Mr JB Skosana, Chief Director: Policy, Department of Justice and Constitutional Development, commented that the Act covered the position of the judge being appointed to a commission. The judge, no matter by whom s/he was appointed, could be paid only through the National Revenue Fund, because the provinces could not pay judges. Therefore, the President had to determine remuneration.
Mr de Lange agreed with Mr Jeffery that Regulation 3(5) should be worded as “must”.
Mr de Lange agreed that the term "immediate family members could be used throughout; it had been shortened to “family members” only to try to use plainer language.
Mr de Lange commented that it was possible to include a definition of “immediate family members” in the regulations, but this was not really consistent with standard practice, because the Regulations were always deemed to incorporate all the definitions in the Act.
Mr Jeffery added that definitions would only usually be included in Regulations if not used in the principal Act, and it would seem strange to reproduce one definition but not all.
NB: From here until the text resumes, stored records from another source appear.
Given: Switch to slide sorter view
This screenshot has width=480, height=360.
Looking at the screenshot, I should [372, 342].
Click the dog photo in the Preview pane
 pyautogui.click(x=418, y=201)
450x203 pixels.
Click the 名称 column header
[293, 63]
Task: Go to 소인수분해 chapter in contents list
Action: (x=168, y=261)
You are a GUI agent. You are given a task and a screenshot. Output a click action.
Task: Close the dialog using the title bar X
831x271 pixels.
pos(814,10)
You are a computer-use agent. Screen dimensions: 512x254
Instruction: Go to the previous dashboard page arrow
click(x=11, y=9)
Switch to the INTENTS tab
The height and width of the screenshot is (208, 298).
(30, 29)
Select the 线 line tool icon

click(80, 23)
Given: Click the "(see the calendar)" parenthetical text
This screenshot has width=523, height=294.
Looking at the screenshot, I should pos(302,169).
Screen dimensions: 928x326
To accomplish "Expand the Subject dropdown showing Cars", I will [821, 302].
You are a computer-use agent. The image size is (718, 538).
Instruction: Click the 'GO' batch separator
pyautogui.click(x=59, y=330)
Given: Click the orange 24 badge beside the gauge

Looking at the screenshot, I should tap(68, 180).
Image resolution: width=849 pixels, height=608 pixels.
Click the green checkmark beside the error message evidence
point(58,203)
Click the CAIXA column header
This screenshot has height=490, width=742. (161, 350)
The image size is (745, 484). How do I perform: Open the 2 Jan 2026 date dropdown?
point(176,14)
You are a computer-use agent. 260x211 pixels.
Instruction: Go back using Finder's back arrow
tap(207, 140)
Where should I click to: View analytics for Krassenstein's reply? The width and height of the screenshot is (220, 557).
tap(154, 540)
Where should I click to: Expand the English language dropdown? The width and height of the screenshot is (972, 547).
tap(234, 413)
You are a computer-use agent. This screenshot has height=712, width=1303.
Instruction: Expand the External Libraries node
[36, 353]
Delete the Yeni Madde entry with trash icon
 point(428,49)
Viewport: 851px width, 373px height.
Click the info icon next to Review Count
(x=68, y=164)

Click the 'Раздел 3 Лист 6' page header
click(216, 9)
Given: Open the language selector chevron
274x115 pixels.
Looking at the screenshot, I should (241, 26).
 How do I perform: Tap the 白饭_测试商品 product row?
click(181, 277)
He took Adv Holomisa’s point that it could be inconvenient to refer back to the Act, but said that when the Code was published, the Act’s definition could be highlighted.
Mr de Lange responded in relation to what would be included under "dependent child". He thought that the dictionary definition would apply, and he was not sure whether there was any merit in legally unpacking it.
Adv Schmidt made the point that there were several different interpretations, which was why he thought that a definition was needed.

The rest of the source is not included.